__Exercise details__: How many lines of the data hold the word "output"? State the number and nothing else.

__Data records__:
• • • • •

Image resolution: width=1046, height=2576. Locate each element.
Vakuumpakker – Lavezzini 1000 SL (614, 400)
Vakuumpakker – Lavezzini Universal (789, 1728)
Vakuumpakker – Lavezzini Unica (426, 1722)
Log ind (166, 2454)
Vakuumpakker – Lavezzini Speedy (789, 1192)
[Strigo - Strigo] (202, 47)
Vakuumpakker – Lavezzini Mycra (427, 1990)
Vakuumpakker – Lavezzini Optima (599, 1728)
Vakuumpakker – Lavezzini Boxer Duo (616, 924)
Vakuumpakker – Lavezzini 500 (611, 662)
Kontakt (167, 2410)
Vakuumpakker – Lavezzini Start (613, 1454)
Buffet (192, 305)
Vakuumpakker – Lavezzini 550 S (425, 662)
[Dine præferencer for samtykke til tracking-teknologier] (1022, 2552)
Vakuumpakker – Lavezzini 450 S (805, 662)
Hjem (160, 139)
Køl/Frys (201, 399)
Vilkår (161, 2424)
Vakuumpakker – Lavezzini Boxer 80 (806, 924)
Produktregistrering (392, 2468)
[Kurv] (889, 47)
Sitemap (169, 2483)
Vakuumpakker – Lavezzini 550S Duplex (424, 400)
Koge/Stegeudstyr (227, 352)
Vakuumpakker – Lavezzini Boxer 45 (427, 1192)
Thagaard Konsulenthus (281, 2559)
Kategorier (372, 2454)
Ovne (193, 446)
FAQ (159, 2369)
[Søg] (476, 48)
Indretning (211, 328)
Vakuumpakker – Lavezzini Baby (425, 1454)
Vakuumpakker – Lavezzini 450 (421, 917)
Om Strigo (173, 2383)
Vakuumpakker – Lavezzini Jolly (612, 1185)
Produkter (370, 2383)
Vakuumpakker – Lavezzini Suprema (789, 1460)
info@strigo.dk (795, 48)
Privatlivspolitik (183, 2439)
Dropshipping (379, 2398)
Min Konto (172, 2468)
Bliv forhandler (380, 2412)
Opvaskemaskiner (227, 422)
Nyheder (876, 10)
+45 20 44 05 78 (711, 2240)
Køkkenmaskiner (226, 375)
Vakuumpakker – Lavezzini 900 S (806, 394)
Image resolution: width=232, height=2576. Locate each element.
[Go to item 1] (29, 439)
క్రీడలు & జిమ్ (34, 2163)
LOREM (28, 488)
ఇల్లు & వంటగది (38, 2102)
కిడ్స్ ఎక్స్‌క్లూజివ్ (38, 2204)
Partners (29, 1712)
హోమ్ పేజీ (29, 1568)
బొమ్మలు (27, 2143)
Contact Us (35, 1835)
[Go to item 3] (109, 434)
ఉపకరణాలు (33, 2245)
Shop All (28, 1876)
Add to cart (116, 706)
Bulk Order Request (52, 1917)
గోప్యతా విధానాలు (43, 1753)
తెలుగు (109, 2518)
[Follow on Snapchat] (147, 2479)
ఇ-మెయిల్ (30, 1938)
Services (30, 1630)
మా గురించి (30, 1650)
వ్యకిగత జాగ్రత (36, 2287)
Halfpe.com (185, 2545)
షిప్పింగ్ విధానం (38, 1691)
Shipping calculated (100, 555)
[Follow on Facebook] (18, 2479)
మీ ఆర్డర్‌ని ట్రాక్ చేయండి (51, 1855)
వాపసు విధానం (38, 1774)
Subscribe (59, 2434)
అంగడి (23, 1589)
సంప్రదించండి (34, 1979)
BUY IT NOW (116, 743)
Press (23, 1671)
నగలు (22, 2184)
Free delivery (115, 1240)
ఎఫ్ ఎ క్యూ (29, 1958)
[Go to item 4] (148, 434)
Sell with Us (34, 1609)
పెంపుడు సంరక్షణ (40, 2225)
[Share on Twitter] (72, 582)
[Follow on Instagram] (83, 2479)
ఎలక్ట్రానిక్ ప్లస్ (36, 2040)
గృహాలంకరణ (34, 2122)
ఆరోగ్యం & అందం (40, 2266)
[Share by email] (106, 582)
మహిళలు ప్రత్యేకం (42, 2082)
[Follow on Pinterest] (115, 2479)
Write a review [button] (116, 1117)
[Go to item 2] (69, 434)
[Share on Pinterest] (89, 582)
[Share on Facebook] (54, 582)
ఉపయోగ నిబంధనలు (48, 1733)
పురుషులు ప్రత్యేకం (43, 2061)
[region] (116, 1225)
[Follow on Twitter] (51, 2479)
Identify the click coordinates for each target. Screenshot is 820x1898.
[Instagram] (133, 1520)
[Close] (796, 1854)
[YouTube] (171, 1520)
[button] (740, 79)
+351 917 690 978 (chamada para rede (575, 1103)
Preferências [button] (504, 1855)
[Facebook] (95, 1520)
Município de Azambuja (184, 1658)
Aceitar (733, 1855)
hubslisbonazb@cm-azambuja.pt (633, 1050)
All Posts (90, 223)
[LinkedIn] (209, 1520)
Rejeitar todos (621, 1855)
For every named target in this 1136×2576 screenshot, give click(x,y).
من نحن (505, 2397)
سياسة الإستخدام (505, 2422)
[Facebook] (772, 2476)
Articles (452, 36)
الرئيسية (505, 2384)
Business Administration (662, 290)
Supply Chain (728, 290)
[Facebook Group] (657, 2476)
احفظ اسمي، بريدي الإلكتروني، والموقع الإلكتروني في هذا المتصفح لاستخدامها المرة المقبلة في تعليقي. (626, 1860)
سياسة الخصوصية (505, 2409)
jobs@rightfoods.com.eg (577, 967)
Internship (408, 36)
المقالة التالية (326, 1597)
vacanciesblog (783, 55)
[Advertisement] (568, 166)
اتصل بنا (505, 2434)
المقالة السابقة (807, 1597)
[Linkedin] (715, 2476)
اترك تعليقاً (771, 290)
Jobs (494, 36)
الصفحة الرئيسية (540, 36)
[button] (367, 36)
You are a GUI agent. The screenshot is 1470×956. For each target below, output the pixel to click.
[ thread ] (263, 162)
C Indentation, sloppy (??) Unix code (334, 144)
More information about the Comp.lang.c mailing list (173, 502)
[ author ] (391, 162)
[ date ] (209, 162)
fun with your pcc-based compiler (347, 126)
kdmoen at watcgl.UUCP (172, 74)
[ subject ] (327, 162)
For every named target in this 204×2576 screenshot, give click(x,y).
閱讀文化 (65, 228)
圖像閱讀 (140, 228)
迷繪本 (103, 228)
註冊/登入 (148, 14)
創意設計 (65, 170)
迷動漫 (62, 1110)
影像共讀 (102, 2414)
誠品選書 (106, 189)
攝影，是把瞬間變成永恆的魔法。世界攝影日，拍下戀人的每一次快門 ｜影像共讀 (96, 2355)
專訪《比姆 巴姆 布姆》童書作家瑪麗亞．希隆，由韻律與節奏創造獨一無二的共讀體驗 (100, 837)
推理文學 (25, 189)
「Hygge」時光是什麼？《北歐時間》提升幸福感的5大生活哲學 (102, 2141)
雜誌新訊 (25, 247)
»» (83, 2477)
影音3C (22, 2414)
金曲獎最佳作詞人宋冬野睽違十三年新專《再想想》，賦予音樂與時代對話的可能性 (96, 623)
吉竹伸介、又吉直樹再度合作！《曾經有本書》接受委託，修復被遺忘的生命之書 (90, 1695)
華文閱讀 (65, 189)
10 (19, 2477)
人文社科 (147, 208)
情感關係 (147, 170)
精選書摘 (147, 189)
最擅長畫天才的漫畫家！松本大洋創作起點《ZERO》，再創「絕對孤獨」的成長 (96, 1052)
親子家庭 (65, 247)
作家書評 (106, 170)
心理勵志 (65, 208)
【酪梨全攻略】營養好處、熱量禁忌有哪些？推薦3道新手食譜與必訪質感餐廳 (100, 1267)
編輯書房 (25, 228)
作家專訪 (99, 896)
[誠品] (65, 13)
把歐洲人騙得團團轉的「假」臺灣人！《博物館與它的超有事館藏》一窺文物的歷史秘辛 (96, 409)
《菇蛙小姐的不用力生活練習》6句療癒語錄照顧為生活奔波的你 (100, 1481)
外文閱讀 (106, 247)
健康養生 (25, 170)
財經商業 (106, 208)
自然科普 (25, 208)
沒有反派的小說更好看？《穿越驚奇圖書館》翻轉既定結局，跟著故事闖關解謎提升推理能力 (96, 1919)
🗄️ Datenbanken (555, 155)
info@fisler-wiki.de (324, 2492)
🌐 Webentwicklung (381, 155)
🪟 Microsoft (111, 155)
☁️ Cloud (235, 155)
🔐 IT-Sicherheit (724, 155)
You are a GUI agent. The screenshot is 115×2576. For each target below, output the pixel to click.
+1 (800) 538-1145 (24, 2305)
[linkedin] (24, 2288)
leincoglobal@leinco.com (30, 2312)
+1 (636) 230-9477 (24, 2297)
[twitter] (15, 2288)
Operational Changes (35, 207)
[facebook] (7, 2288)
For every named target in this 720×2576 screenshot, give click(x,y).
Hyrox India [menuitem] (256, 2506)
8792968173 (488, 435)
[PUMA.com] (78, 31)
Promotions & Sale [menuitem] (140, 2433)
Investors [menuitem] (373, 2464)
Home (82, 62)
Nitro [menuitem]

• • • • •

__Result for this task__: 2